At the risk of saying something stupid-but-obvious about Roman Numerals

Like everyone else, I have been reading the “10**21” threads with some academic interest – but also, I confess, some confusion when talk is made of “4 gigabyte lookup-tables.” If the poor Romans actually had to do that, they’d never have been able to count anything. An algorithm for converting Roman numerals to decimal is trivially easy: just reverse the string (say ...) so that you intepret it from right-to-left instead of left-to-right.

use strict;
use warnings;

my %letters = ('I' => 1, 'V' => 5, 'X' => 10, 'L' => 50, 
               'C' => 100, 'D' => 500, 'M' => 1000);

my $roman = "MCCMLXXIV";  #1874

my $result = 0;
my $high_score = 0;

foreach my $letter ( split(//, reverse($roman)) ) {
  my $score = $letters{$letter};
  if ($score >= $high_score) {
    $result += $score;
  }
  else {
    $result -= $score;
  }

  $high_score = $score if $score > $high_score;
}
print "$result\n";
[download]

When the string is viewed from left-to-right, parsing seems difficult because in a well-formed Roman string like MCCMLXXIV you don’t know what C means until you encounter M. However, that’s not the way the Romans did it. They probably also read the string from right-to-left, as was and is the standard for many human languages of the region. Now, the rule is one that any human could do in his head: “if the digit is as big or bigger than the biggest one you have seen so-far, reading from right to left, add it to the total; otherwise, subtract.” They did not use arbitrary combinations of letters, although the algorithm shown above would accept them. (As an example, I doubt that they actually used IM to represent 999.) In fact, the rules that they did use make the process similar to “making change” given various denominations of currency, and this can’t be accidental.

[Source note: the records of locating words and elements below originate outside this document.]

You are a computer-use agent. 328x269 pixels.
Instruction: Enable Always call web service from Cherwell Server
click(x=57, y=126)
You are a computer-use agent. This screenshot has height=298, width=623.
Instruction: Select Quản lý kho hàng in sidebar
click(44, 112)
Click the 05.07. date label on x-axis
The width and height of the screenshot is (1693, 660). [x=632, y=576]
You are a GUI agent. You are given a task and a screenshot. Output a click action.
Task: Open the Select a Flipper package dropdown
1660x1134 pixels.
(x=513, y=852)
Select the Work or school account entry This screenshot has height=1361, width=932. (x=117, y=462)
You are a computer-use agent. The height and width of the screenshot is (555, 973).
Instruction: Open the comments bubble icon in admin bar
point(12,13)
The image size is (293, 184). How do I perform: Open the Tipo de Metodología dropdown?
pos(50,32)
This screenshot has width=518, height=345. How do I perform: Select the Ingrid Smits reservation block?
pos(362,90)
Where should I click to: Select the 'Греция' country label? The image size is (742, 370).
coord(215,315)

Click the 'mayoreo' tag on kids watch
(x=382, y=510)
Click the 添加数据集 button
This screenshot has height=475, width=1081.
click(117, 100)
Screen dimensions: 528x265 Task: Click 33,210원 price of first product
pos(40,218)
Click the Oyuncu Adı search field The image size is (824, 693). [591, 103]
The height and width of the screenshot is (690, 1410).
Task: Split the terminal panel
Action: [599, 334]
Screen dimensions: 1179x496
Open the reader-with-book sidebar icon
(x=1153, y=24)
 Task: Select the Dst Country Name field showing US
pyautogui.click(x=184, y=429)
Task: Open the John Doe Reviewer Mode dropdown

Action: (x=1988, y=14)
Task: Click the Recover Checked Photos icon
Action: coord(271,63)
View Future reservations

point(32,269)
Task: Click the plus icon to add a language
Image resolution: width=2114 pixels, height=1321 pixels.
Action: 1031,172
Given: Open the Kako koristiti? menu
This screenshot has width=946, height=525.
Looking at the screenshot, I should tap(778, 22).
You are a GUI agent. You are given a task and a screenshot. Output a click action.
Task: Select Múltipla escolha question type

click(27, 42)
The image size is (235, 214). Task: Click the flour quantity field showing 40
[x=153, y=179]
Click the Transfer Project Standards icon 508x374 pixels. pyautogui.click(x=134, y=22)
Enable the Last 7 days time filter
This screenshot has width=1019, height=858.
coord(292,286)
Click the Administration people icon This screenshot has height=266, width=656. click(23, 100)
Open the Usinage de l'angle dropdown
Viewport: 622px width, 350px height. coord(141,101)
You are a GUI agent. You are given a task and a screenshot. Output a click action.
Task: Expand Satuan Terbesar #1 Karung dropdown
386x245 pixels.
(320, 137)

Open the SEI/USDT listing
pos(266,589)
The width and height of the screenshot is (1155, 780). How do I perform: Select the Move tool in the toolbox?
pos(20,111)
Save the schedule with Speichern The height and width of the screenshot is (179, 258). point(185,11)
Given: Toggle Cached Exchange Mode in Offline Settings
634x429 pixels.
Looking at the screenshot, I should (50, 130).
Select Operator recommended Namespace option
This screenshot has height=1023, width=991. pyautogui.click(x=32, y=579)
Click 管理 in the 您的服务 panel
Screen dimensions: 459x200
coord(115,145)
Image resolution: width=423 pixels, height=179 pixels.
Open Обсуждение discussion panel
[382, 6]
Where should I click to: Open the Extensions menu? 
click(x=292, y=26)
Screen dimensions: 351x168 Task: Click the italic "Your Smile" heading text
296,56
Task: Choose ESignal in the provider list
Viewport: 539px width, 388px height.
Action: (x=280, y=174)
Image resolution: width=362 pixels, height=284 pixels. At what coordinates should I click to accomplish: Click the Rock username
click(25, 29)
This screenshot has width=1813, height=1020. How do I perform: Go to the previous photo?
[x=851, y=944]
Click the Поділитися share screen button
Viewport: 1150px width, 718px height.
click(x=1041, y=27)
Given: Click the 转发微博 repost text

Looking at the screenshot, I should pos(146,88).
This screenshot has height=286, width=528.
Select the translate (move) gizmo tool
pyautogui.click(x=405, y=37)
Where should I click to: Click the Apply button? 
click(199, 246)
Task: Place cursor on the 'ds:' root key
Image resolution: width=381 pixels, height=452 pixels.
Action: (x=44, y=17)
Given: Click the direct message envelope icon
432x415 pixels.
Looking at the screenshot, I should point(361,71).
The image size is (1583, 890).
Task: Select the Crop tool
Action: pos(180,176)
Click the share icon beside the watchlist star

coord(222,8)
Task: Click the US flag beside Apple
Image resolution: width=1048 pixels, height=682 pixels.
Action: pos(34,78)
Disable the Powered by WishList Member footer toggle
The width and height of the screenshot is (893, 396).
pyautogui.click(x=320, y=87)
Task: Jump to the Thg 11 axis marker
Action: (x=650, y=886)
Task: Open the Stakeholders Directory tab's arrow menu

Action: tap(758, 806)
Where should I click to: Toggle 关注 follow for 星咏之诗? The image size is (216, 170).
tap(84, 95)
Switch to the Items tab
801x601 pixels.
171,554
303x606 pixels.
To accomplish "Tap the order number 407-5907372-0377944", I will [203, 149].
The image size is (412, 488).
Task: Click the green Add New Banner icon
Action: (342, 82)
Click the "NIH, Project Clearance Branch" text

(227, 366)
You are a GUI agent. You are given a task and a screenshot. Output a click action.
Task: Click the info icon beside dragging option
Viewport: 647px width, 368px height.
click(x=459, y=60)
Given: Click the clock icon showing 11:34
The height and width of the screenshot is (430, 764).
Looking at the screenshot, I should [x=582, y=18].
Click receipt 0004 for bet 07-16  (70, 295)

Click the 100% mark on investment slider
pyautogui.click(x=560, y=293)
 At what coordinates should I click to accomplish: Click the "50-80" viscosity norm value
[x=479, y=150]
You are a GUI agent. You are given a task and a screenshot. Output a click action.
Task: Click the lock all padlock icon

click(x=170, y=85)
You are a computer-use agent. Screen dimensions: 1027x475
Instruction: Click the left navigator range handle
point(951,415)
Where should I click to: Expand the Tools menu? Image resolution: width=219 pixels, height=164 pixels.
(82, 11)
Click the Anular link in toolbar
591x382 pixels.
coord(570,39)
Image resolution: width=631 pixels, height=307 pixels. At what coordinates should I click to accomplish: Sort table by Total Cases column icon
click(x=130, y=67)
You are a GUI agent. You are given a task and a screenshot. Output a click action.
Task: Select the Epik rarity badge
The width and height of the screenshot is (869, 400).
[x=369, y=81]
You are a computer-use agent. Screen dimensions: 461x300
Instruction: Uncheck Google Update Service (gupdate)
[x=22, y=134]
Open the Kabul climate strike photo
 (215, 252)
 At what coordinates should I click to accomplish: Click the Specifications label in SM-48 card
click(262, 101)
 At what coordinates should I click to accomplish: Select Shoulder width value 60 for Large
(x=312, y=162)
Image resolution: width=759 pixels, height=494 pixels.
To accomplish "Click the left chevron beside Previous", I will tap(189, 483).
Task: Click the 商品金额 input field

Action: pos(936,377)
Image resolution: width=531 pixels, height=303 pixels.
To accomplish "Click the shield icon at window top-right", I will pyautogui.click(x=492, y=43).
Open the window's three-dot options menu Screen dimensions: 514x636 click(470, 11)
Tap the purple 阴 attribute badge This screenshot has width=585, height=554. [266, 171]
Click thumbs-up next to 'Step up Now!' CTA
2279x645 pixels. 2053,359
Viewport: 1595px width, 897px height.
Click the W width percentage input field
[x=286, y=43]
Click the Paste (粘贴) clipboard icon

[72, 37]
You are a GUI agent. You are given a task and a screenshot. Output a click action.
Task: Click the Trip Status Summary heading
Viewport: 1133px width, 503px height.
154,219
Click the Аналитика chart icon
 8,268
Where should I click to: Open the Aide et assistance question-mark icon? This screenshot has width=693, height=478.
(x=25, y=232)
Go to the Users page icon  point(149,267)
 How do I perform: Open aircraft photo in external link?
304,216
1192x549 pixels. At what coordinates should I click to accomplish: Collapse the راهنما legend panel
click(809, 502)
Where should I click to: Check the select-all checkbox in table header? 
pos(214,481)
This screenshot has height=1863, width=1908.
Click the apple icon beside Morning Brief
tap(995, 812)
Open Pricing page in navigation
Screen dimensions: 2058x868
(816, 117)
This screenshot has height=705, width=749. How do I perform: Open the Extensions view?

So, while the talk of this being a “10**21 problem” is an interesting one, and the latest installment (#3) about whacking the TLB of the processor is even more so, it seems like an incredible amount of work to unleash on a problem that has a trivial algorithmic solution. I am certainly not “dissing” that thread for its informative discussion of how to deal with problems that would require massive search, but Roman Numerals does not seem to be a good example to use here, unless I am entirely missing the point. (Which possibility I do not deny.) The proper solution for Roman Numerals would be to “find a better algorithm,” then optimize-the-hell out of that algorithm. I cannot imagine that any solution would be faster, especially when the time required to populate those gigabytes of data is included, but I say this only because a nearly cost-free algorithm to solve this problem readily exists, as just shown. For problems that lack such alternatives, the issues discussed in that thread are of course hugely relevant, and the solutions, very informative.

- - - - -

For the “true die-hard golfers” among us, the same algorithm can be expressed, even without any conditional branches at all other than for the scan-loop, as a finite-state machine (FSM) with twenty-six-element tables containing numbers that are either positive or negative depending on the table. The machine’s state would, of course, represent the largest digit, if any, yet seen when scanning from right to left. For instance, in the table for state LARGEST_SEEN_IS_V (i.e. all tables except LARGEST_SEEN_IS_I and INITIAL_STATE), the entry for I would now be (-1). A “real” Perl implementation would use a C-language subroutine. If an ERROR_STATE is provided, such an algorithm could also detect and reject “syntax error” inputs (as the algorithm shown above cannot do). Which is exactly why we build language-parsers and lexical-scanners this way . . .

- - - - -

Clearly, the intent of the main thread must be to present efficient solutions to problems that actually do consist of arbitrary-string inputs, for which all possible strings are equally probable, under conditions where arbitrarily-large amounts of physical RAM are presumed to be available. Problems that, unlike Roman Numerals, do not present a trivial algorithmic solution. Problems for which an efficient solution in the Perl language (or at least, the Perl environment) is required.

- - - - -

(Postscript: I recently helped with a geocaching-like team building challenge for highly-paid “alpha-male” executives, in which you had to use a GPS to find nearby things in an unfamiliar town and obtain clues. One of the things we took them to was a statue which had a date written in Roman Numerals. They just needed to get that date. No big deal, any third-grader could do that, right? Uh uh. I was speechless to watch several(!) of them busily searching-for and downloading a “Roman Numerals app” to let them decipher the clue ... which they had utterly no idea how to do on their own. They could not read Roman Numerals! So they sat there, locating and downloading – in a couple of cases, buying – an app for their cell-phones. “Oy vey!”)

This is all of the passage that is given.